_PROBLEM_:
Copy each line of the data exactly. Leave nothing out.

(DATA EXTRACTS)

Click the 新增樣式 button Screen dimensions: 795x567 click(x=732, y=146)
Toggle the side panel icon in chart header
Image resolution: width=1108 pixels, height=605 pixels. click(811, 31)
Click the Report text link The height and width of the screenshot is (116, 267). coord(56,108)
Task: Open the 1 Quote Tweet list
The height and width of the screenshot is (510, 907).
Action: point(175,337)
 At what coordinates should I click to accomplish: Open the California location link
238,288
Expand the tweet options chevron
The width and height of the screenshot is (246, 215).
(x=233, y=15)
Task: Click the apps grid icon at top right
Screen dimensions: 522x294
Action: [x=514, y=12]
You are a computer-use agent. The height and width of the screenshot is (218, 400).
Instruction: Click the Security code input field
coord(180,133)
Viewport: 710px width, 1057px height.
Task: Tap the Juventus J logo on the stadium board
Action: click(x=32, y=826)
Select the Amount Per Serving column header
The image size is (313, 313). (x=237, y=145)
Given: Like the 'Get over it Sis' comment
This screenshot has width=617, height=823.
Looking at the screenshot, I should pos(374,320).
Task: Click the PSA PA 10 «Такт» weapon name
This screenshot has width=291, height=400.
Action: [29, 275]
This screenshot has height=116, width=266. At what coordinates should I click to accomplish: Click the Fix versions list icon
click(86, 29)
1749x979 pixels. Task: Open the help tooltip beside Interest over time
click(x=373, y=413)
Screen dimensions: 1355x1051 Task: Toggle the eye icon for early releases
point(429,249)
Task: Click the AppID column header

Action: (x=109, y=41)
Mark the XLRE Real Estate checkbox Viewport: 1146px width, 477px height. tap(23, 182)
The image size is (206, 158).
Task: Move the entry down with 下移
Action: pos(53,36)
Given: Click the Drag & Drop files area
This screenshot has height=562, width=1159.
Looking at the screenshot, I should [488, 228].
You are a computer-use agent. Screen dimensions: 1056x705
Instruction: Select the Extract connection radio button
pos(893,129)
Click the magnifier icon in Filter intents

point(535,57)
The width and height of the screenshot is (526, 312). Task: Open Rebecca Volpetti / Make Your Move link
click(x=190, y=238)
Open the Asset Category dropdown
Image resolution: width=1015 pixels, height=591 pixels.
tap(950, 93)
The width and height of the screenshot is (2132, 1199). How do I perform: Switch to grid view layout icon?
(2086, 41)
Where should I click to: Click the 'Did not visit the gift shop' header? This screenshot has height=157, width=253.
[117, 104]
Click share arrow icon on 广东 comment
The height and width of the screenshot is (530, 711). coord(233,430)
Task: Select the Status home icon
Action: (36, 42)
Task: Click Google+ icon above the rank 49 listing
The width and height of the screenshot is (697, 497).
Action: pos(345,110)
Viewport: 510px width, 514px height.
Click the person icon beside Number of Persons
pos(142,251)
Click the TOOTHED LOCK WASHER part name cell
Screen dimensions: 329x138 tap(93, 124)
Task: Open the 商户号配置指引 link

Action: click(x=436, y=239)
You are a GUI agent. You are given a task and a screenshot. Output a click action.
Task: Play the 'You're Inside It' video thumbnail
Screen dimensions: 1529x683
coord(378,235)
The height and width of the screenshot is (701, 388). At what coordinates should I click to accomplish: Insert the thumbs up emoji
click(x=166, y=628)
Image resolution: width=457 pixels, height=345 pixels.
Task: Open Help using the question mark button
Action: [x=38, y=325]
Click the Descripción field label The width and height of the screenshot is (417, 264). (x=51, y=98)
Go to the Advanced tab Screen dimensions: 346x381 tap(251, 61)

(End DATA EXTRACTS)

_ANSWER SPACE_:
Click the 新增樣式 button Screen dimensions: 795x567 click(x=732, y=146)
Toggle the side panel icon in chart header
Image resolution: width=1108 pixels, height=605 pixels. click(811, 31)
Click the Report text link The height and width of the screenshot is (116, 267). coord(56,108)
Task: Open the 1 Quote Tweet list
The height and width of the screenshot is (510, 907).
Action: point(175,337)
 At what coordinates should I click to accomplish: Open the California location link
238,288
Expand the tweet options chevron
The width and height of the screenshot is (246, 215).
(x=233, y=15)
Task: Click the apps grid icon at top right
Screen dimensions: 522x294
Action: [x=514, y=12]
You are a computer-use agent. The height and width of the screenshot is (218, 400).
Instruction: Click the Security code input field
coord(180,133)
Viewport: 710px width, 1057px height.
Task: Tap the Juventus J logo on the stadium board
Action: click(x=32, y=826)
Select the Amount Per Serving column header
The image size is (313, 313). (x=237, y=145)
Given: Like the 'Get over it Sis' comment
This screenshot has width=617, height=823.
Looking at the screenshot, I should pos(374,320).
Task: Click the PSA PA 10 «Такт» weapon name
This screenshot has width=291, height=400.
Action: [29, 275]
This screenshot has height=116, width=266. At what coordinates should I click to accomplish: Click the Fix versions list icon
click(86, 29)
1749x979 pixels. Task: Open the help tooltip beside Interest over time
click(x=373, y=413)
Screen dimensions: 1355x1051 Task: Toggle the eye icon for early releases
point(429,249)
Task: Click the AppID column header

Action: (x=109, y=41)
Mark the XLRE Real Estate checkbox Viewport: 1146px width, 477px height. tap(23, 182)
The image size is (206, 158).
Task: Move the entry down with 下移
Action: pos(53,36)
Given: Click the Drag & Drop files area
This screenshot has height=562, width=1159.
Looking at the screenshot, I should [488, 228].
You are a computer-use agent. Screen dimensions: 1056x705
Instruction: Select the Extract connection radio button
pos(893,129)
Click the magnifier icon in Filter intents

point(535,57)
The width and height of the screenshot is (526, 312). Task: Open Rebecca Volpetti / Make Your Move link
click(x=190, y=238)
Open the Asset Category dropdown
Image resolution: width=1015 pixels, height=591 pixels.
tap(950, 93)
The width and height of the screenshot is (2132, 1199). How do I perform: Switch to grid view layout icon?
(2086, 41)
Where should I click to: Click the 'Did not visit the gift shop' header? This screenshot has height=157, width=253.
[117, 104]
Click share arrow icon on 广东 comment
The height and width of the screenshot is (530, 711). coord(233,430)
Task: Select the Status home icon
Action: (36, 42)
Task: Click Google+ icon above the rank 49 listing
The width and height of the screenshot is (697, 497).
Action: pos(345,110)
Viewport: 510px width, 514px height.
Click the person icon beside Number of Persons
pos(142,251)
Click the TOOTHED LOCK WASHER part name cell
Screen dimensions: 329x138 tap(93, 124)
Task: Open the 商户号配置指引 link

Action: click(x=436, y=239)
You are a GUI agent. You are given a task and a screenshot. Output a click action.
Task: Play the 'You're Inside It' video thumbnail
Screen dimensions: 1529x683
coord(378,235)
The height and width of the screenshot is (701, 388). At what coordinates should I click to accomplish: Insert the thumbs up emoji
click(x=166, y=628)
Image resolution: width=457 pixels, height=345 pixels.
Task: Open Help using the question mark button
Action: [x=38, y=325]
Click the Descripción field label The width and height of the screenshot is (417, 264). (x=51, y=98)
Go to the Advanced tab Screen dimensions: 346x381 tap(251, 61)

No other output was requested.